My cousin knows life is unfair too, but remember, we cling to the illusion of a just world to cope with seemingly insurmountable challenges. As a result, academic researchers over the past decades have found that people with a deeply held faith in a just world lean toward conservatism and authoritarianism and have little sympathy for people of color, the marginalized and ill. “Ironically, then, the belief in a just world may take the place of a genuine commitment to justice,” according to a 1990 article in Issues in Ethics. “For some people, it is simply easier to assume that forces beyond their control mete out justice.”

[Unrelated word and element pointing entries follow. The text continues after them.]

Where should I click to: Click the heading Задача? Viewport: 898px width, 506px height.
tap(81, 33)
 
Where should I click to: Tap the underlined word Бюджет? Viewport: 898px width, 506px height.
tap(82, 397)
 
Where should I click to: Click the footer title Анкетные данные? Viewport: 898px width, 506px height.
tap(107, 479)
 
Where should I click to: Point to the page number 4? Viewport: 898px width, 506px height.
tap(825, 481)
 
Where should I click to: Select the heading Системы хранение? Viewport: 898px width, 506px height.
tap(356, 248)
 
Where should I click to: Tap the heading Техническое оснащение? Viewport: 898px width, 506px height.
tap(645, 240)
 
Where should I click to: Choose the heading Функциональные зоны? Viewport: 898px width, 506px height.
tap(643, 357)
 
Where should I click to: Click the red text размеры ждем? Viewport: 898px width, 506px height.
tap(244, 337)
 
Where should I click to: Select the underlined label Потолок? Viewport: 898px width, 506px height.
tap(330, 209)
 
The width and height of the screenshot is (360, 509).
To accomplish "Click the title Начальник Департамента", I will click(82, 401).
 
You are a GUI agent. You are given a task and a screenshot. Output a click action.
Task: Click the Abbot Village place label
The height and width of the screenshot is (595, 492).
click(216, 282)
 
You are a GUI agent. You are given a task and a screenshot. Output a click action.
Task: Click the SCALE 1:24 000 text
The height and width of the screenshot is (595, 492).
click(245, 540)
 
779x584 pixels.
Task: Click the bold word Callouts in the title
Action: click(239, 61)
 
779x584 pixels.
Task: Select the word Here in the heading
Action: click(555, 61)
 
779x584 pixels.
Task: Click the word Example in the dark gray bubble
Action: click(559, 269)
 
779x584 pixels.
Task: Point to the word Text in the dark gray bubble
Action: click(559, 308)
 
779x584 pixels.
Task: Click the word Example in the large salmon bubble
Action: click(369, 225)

The news is filled with examples of politicians needlessly pitting people against each other. Lt. Gov. Dan Patrick has argued for the repeal of the Texas Dream Act, which grants in-state tuition rates to undocumented students. To make his case, according to The Daily Texan, he concocted a scenario in which a Dreamer and the child of a Mexican-American veteran in Oklahoma were vying for the same admission slot. Never mind that denying the undocumented student in-state tuition won’t reduce the Okie’s out-of-state rate. Patrick’s argument represents an attempt to reframe his effort to institutionalize injustice by forcing us to choose who is more deserving.

Most insidiously, such beliefs confuse privilege with merit. I recently congratulated a friend on the purchase of a new house by complimenting her business savvy, but she was quick to correct me. It was my privilege, she said. An inheritance, a family loan, those were critical. By recognizing that privilege had smoothed the road, she had a more accurate picture of herself; but more important, she acknowledged that others struggle without the same advantages. That’s why government programs exist to help people buy their first home, to help working-class students get through college, or to prevent foreclosure due to illness or joblessness.

Most people want a just world. Experiments aren’t necessary to know that good-hearted people do their part to make things right. But a just world is born from decisions, not simple belief. Creating that world remains a noble endeavor that reflects our highest ideals, and we are anything but helpless.